Data for review Block Start

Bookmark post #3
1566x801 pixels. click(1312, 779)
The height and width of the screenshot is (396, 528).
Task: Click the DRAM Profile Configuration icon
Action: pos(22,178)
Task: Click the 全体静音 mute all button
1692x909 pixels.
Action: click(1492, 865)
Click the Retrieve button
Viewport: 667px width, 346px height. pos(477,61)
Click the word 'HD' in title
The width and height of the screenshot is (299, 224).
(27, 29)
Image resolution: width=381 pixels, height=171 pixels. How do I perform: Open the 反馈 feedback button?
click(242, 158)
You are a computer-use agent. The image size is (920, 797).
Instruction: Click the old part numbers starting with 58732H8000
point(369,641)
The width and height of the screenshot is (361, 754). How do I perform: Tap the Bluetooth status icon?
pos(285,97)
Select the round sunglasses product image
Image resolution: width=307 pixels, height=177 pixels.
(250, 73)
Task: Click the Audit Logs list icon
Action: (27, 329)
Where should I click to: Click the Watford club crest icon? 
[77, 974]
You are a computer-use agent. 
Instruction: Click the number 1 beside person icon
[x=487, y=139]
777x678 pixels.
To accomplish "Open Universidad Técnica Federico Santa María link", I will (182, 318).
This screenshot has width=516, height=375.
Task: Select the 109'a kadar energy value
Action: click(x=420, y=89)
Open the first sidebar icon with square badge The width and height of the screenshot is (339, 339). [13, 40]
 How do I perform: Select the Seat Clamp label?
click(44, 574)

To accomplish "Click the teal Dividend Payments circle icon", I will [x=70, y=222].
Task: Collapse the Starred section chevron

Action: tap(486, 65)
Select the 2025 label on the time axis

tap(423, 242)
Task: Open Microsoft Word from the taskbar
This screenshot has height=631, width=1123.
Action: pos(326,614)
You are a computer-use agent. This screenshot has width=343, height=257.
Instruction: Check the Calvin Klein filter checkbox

Data for review Block End

**What you need to do**
Only lines that hold the string "agent" belong in the answer, so copy every one of them from the records.

**Response area**
You are a computer-use agent. The image size is (920, 797).
You are a computer-use agent. 
You are a computer-use agent. This screenshot has width=343, height=257.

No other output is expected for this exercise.